APFA issued this statement:

Frustrated Flight Attendants will come face to face with company executives at a picket at American Airlines headquarters on Thursday, November 16th. With signs that read “We Are Ready to Strike!” and “You Make Billions. I Can’t Pay Rent!” in hand, they will chant, “Hey hey, ho ho, corporate greed has got to go!” They are among the thousands of Flight Attendants picketing at American Airlines cities across the country just days before one of the busiest travel weeks of the year, with an important message: Flight Attendants are ready to strike American Airlines.

“Thankfulness and gratitude are not sentiments that our executives seem to understand when it comes to their front-line workforce,” said Julie Hedrick, National President of the Association of Professional Flight Attendants (APFA), the Union representing more than 26,000 Flight Attendants at American. “We are ready to back our words with action; we are ready to strike.”

In mediated contract negotiations between APFA and the carrier, American Airlines management has refused to bring a compensation package and other much-needed contract improvements needed by Flight Attendants. APFA gave American a deadline to present a ratifiable offer during this week’s negotiations session, or the Union is prepared to ask for release from mediation. This is the next step towards a strike.
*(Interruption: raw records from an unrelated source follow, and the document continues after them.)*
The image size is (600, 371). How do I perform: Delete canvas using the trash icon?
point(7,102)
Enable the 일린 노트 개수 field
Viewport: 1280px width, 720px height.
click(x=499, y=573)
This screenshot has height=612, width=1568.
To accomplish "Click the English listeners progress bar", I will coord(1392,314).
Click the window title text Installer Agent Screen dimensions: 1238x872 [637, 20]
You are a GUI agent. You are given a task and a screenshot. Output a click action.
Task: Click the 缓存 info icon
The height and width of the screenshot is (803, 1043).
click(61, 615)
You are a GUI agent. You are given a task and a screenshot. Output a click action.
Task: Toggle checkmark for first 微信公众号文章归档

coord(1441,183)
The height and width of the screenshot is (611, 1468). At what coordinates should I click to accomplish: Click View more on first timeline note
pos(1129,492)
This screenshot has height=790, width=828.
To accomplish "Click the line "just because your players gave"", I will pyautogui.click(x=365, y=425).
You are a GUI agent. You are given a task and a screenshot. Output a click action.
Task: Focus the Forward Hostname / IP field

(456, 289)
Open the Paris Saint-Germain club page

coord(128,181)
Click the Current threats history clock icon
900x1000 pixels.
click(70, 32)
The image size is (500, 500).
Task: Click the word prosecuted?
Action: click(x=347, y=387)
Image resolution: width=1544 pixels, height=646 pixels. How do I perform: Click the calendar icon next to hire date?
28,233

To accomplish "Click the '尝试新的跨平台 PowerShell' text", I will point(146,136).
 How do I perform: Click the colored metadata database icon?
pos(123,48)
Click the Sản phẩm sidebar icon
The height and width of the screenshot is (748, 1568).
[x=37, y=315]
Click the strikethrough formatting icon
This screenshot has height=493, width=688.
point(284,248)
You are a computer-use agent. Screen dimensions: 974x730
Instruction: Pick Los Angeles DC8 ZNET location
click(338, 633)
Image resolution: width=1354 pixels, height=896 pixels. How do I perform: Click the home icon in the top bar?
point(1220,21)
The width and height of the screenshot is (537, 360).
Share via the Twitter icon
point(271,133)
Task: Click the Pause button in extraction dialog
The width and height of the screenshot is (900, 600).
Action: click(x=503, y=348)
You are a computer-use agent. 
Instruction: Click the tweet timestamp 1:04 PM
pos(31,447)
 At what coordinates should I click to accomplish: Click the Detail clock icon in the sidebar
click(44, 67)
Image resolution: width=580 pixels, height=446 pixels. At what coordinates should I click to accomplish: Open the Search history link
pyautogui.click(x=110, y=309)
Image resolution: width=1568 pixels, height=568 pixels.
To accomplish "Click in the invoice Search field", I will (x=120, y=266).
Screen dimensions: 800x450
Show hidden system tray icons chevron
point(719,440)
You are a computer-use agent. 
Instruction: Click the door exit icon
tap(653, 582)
“No one wants a strike, but this has gone on too long,” Hedrick said. “Our Flight Attendants need relief now – and they are willing to put their livelihoods on the line to ensure that the improvements all Flight Attendants need are won. This fight goes well beyond us; it is a fight for all working-class Americans who are fed up with being forgotten and neglected while companies report record profits.”

Working under a contract negotiated in 2014 and without a raise since 2019, Flight Attendants are front-line workers left shouldering the weight of inflation without the compensation needed to keep pace with the industry. They work more for less and are forced to tolerate a loss of quality of life that could be improved with a new collective bargaining agreement.

Using what little time off they have managed to scrape together, thousands of American Airlines Flight Attendants are volunteering their time to take to the picket lines in thirteen cities across the U.S., from Boston to Los Angeles, to fight corporate greed with their voices and their message: We Are Ready to strike if American Airlines does not bring needed improvements to the negotiating table.

While American Airlines reports record profits this year, Flight Attendants on the front lines tolerate another year without salary increases, a fight growing more critical by the day. American Airlines Flight Attendants are still working under pay and vacation provisions negotiated in 2014. While managers have received bonuses and incentives, Flight Attendants have not received raises since 2019 and are struggling to make ends meet despite the heroics shown during the pandemic. 

Meanwhile, American Airlines executives and management this year gifted themselves handsome bonuses. CEO Robert Isom, for example, received a $2.75 million bonus and $8.25 million worth of restricted stock grants, according to a Sept. 20 regulatory filing. He makes a base salary of $1.3 million, a $2.6 million potential bonus and a long-term incentive grant of $11.25 million. Other company executives also received bonuses.

“Flight Attendants are ready to take the steps necessary toward a strike as soon as this holiday season,” Hedrick said. “We have advised management to respond meaningfully to the economic and non-economic proposals we’ve passed at the negotiating table. We don’t want to strike — but we will take those steps if management doesn’t respond meaningfully.”

On the heels of a 99.47% strike authorization ‘yes’ vote with 93% participation, American’s Flight Attendants have made it clear that settling for anything other than an industry-leading agreement is not an option.